2. The 6-year-old child scheduled for an orchiopexy shyly asks the nurse, 'What are they going to do to me 'down there'? What is the nurse's best response?
- A. They are going to fix you up 'down there'.
- B. They will move your testicle from your abdomen to your scrotum.
- C. What do you think your doctor is going to do?
- D. You shouldn't worry. Your doctor knows exactly what to do.
Correct answer: C
Rationale: The nurse should encourage the child to express his thoughts and feelings about the upcoming surgery. This approach helps the child feel heard and understood while providing an opportunity to address any misconceptions or fears. By asking the child what he thinks the doctor will do, the nurse engages the child in a conversation that can help alleviate anxiety and build trust. School-age children often have fears related to bodily harm, and open communication can help alleviate such concerns. Choices A and D do not encourage open communication or address the child's concerns directly. Choice B provides too much detail that may overwhelm the child and is not age-appropriate for a 6-year-old.
3. Following a child's return from exploratory surgery due to a gunshot wound to the abdomen, which nursing intervention should be excluded from the plan of care?
- A. Immediate initiation of oral feedings
- B. Assessment of the surgical site
- C. Administration of opioid narcotics for pain management
- D. Visitation at the bedside
Correct answer: A
Rationale: Immediate initiation of oral feedings should be excluded from the plan of care post-abdominal surgery due to the risk of bowel complications like paralytic ileus or anastomotic leak. Starting oral feedings immediately can increase these risks and hinder healing. It is crucial to wait until bowel function returns and the patient shows signs of tolerance before introducing oral feedings. Assessment of the surgical site is necessary to monitor for any signs of infection or complications. Administration of opioid narcotics for pain management is essential for ensuring the patient's comfort post-surgery. Visitation at the bedside provides emotional support and can aid in the patient's recovery. Therefore, the correct answer is to exclude immediate initiation of oral feedings.
4. Which statement fosters cultural competence?
- A. Treat everyone the same regardless of their culture
- B. Provide an outline of your beliefs as a starting point
- C. Acknowledge and respond to influences of cultural beliefs in the intervention plan
- D. Ask the family to outline how their beliefs will influence therapy
Correct answer: C
Rationale: Cultural competence involves recognizing and considering the impact of cultural beliefs on individuals. By acknowledging and responding to these cultural influences in the intervention plan, professionals can tailor their approach effectively and respectfully.
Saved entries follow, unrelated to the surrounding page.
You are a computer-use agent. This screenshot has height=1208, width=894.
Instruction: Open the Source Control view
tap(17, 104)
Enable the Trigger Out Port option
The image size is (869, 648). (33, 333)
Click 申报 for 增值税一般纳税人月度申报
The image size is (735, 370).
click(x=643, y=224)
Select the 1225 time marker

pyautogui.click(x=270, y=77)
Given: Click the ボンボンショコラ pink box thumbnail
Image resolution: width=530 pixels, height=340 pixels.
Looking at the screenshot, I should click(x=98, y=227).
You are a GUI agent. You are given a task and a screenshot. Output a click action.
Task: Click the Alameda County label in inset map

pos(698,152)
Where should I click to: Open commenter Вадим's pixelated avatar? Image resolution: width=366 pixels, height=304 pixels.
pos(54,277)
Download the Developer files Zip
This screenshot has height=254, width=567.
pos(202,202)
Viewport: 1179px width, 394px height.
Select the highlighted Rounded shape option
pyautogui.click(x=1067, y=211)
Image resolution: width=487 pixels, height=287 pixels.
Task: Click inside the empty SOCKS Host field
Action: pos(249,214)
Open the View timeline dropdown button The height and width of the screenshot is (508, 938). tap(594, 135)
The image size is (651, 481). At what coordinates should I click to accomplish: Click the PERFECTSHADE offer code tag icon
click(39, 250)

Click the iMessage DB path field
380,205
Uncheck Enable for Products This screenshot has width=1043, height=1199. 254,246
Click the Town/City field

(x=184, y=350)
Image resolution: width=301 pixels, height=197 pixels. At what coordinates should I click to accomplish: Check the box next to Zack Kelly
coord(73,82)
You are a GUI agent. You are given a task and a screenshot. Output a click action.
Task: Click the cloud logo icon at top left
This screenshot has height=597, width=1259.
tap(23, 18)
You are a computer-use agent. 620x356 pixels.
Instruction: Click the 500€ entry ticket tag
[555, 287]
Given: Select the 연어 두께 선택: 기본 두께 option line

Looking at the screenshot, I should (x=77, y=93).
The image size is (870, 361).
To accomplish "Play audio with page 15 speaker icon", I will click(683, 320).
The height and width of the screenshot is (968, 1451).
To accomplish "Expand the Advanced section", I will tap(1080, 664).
This approach helps build trust, enhances communication, and improves outcomes in culturally diverse settings.
5. In the morning, a healthcare professional receives change-of-shift report on four pediatric clients, each of whom has some form of fluid-volume excess. Which of the children should the healthcare professional see first?
- A. The child with tachypnea and pulmonary congestion
- B. The child with hepatomegaly and normal respiratory rate
- C. The child with dependent and sacral edema and regular pulse
- D. The child with periorbital edema and normal respiratory rate
Correct answer: A
Rationale: The child with tachypnea and pulmonary congestion should be seen first. Tachypnea indicates an increased respiratory rate, a sign of possible respiratory distress. Pulmonary congestion suggests fluid accumulation in the lungs, posing a serious risk to respiratory function. Immediate attention is crucial in this case. Choice B is incorrect as hepatomegaly alone does not indicate an acute issue requiring immediate attention. Choices C and D, while showing signs of fluid-volume excess, do not present the same level of respiratory compromise as tachypnea and pulmonary congestion, making them lower priority.